What the task requires> Among the following entries, say how many lines contain the word "will"; the answer is a number and nothing else.

*****

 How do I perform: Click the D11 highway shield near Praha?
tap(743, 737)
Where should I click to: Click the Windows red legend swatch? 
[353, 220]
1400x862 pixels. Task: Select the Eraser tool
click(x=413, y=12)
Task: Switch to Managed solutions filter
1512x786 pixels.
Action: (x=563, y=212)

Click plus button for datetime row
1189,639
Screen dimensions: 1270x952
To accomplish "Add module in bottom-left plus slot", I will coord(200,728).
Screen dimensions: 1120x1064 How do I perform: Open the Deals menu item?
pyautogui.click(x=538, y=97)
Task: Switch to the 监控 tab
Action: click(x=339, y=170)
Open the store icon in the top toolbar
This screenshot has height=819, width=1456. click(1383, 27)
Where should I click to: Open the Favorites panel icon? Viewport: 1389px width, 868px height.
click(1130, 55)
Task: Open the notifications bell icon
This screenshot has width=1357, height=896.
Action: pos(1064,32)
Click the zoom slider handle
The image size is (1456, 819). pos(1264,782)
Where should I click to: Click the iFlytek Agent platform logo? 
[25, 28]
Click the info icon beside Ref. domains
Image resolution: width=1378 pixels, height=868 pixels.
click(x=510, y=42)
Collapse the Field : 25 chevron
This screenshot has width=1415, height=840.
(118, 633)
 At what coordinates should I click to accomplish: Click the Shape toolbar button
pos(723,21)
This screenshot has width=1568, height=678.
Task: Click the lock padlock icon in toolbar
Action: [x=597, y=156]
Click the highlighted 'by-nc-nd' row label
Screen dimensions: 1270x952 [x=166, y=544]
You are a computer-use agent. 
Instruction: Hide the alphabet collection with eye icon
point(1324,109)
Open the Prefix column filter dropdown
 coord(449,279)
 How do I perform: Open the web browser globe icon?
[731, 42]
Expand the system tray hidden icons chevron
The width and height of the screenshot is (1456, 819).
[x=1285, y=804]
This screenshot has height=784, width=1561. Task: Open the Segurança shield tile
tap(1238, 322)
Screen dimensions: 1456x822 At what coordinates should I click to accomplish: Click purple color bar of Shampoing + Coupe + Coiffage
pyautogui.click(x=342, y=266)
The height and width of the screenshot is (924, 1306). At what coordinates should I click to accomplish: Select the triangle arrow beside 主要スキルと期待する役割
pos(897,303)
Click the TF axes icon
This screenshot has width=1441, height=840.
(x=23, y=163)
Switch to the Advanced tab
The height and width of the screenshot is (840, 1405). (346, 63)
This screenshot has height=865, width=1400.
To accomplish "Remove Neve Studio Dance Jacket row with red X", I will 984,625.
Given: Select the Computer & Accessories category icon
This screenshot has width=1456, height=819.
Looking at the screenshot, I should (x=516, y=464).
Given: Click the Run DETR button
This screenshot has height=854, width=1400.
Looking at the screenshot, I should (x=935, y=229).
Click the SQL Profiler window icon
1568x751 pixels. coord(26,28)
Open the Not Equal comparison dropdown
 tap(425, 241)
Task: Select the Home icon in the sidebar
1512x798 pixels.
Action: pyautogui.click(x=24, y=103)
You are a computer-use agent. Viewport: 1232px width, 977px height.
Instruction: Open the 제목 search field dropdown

*****

Task solution> 2